To drive home his point, the minister pointed out that Indian investments in the UK and Australia had already exceeded investments from the two countries in India.
'India to be world's knowledge hub'
Though he felt two-way investments were good to bind relations, he said they alone were not enough to hold them together and called for greater transfer and exchange of technology.
"It (ties) must be underscored by technology transfer and technology exchange," Nath said.
Predicting that bilateral trade would expand, the minister hoped that the year 2035 would usher in better Indo-US ties that cover not only peace and security issues but closer economic and trade ties.
In 2004, Indo-US trade touched $21 billion with the US accounting for 28 per cent of India's total trade. Washington also accounted for 20.15 per cent of India's FDI receipts in 2004.
Stating that the year 2035 would see the "arrival of India", Nath said the country would become a "knowledge hub of the world -- a hub, which will serve the future workers in ways unimaginable today through a convergence of technologies."
"We no longer discuss the future of India.
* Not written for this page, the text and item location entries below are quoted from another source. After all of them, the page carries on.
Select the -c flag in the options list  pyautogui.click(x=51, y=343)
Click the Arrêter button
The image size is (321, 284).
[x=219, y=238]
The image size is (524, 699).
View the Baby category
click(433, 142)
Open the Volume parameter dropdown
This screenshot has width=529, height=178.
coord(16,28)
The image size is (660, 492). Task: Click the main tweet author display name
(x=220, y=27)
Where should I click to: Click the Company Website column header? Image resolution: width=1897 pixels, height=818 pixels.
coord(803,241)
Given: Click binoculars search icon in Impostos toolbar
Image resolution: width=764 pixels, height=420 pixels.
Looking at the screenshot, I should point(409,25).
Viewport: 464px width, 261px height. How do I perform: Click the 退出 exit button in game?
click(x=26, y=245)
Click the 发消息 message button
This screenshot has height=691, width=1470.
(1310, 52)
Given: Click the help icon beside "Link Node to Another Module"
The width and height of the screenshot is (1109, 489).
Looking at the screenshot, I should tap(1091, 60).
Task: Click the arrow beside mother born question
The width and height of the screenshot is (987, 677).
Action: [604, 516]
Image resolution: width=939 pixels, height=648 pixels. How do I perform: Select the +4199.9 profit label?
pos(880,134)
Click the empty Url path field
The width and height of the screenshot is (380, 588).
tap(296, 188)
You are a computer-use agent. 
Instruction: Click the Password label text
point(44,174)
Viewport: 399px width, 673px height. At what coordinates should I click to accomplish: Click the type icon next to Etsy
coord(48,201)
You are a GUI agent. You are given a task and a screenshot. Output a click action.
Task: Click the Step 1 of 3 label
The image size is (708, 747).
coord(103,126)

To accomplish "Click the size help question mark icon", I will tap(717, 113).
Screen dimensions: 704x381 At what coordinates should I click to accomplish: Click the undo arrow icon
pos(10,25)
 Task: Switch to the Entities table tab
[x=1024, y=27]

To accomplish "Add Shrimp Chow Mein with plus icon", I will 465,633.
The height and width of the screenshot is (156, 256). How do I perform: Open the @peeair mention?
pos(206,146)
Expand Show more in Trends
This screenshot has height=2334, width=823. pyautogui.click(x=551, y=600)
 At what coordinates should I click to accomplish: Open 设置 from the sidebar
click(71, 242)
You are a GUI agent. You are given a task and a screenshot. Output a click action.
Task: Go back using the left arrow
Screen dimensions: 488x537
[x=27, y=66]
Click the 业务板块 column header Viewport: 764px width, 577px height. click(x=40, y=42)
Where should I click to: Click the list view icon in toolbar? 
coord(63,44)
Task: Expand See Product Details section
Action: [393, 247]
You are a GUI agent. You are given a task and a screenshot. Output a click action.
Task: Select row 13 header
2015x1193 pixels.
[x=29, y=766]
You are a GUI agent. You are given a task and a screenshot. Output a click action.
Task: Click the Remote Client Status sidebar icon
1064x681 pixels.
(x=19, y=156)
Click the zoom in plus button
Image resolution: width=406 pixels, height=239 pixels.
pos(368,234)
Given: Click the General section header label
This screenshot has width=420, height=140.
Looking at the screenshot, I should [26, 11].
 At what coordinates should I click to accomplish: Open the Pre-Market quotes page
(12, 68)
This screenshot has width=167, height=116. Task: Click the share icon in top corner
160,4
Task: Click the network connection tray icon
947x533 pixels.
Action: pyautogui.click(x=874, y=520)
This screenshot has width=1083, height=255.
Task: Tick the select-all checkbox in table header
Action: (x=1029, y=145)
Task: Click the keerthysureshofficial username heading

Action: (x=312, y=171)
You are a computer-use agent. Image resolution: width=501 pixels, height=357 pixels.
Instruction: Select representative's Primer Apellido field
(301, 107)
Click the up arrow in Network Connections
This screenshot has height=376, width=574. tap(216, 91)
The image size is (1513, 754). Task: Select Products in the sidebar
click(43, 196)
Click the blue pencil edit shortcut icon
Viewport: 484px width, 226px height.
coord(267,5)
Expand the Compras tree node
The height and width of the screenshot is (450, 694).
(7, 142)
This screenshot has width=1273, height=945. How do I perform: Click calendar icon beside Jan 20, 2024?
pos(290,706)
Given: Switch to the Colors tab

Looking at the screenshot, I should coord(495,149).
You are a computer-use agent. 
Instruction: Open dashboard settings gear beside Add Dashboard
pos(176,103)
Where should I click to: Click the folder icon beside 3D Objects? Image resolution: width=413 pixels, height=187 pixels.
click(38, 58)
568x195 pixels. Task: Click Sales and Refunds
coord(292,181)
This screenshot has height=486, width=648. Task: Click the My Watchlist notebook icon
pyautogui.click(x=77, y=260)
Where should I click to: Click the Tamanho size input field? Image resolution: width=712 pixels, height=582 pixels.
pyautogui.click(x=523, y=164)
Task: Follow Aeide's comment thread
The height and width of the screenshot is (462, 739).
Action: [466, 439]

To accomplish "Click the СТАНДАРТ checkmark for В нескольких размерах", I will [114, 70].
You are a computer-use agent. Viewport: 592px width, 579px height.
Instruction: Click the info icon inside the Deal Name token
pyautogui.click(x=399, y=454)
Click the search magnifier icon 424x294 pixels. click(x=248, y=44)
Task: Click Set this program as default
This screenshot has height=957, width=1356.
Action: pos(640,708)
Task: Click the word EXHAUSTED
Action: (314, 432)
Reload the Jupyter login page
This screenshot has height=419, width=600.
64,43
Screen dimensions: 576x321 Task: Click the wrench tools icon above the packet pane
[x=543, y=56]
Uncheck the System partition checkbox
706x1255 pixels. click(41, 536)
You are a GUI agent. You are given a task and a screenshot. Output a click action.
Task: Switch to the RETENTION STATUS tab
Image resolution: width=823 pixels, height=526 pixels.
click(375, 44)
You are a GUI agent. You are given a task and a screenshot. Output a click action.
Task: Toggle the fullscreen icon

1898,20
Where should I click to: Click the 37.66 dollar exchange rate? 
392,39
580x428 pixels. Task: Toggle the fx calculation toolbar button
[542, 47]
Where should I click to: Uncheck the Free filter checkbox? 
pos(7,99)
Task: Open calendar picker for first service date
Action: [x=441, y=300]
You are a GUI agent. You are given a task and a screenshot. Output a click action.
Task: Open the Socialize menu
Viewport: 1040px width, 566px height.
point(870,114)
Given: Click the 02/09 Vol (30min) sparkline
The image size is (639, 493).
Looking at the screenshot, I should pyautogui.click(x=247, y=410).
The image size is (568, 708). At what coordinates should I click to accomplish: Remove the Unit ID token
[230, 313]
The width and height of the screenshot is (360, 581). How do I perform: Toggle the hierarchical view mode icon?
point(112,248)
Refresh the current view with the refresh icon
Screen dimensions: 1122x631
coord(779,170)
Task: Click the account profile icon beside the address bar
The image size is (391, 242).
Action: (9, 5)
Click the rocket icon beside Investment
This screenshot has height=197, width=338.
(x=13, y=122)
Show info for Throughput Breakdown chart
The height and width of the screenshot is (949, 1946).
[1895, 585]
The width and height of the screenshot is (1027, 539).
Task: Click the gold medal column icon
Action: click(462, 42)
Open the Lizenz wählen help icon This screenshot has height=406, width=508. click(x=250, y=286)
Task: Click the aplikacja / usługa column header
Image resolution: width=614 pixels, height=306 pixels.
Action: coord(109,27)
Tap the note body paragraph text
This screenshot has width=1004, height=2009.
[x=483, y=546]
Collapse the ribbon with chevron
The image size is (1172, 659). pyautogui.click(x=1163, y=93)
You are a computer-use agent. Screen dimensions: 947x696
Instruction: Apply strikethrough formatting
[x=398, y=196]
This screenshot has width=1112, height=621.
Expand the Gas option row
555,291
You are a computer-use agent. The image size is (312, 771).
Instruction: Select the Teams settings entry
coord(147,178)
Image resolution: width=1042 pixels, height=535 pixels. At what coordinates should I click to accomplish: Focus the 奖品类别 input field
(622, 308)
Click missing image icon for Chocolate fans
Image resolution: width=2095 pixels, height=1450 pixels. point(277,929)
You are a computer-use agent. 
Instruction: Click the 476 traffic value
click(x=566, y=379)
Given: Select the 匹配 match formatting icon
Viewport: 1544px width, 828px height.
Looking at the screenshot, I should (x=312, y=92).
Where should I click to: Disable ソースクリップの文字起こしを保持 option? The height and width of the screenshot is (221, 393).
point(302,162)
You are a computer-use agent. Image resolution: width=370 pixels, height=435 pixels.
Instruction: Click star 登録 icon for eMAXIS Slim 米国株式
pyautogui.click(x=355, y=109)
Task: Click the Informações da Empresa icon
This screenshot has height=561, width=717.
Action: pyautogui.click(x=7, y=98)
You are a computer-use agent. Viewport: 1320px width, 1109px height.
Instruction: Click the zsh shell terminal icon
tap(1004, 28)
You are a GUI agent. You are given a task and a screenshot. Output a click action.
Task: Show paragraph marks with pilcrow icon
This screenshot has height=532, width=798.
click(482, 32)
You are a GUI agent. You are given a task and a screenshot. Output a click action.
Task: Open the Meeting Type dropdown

We say 'The future is India'."
He said in the last 14 years, there had been a "sea change not only in the world's perception about India's future, but in our own perception about ourselves."
"A decade and a half ago, the prospect of India becoming a major player in the global economy seemed a distant dream, only a theoretical possibility," he noted.
Kamal Nath also predicted that in 30 years, India "would certainly have achieved" 100 per cent literacy, become a developed country, enjoy the same fundamentals as the US and should have resolved the vexed Kashmir problem with Pakistan.
Former US Secretary of State Henry Kissinger was conferred the "International Statesman Contributing Most to the Indo-US Strategic Partnership" award at the conference.
The USIBC's award for "the US Company Contributing Most to the Indo-US Commercial Relationship" went to General Electric, while Amit Mitra received the Award for "Promoting an Enduring Indo-US Relationship".
Experts and officials at the USIBC conference predicted India's emergence as a political and economic power and added it could act as a key neutralising force against China's growing clout.
Kamal Nath said he would not like to compare India with China, adding comparisons were always "invidious". He, however, quoted a top executive of a Japanese multinational corporation as telling him during a recent Tokyo visit that Japanese investments in China had slowed down.
"It's very easy to get into China but we find it difficult to stay there and it is very difficult to get into India but very easy to stay there," the minister quoted the Japanese executive as saying.
Agreeing that India, with its nuclear arsenal and immense human resource potential, would emerge as a "great power," Kissinger said it was unlikely New Delhi would be part of any US design to become a counterweight to China.
He said there would be "increasingly close cooperation" over the next decade between India and the US, but he rejected any notion that the Washington would use New Delhi as a counterweight to Beijing, whose growing military, economic and political muscle has sparked concerns among some groups within the US administration.
"India will be concerned with its own security and independence and it will make its judgement on that basis. It should not be part of an American design to counterbalance China. And it won't be, anyway," Kissinger said.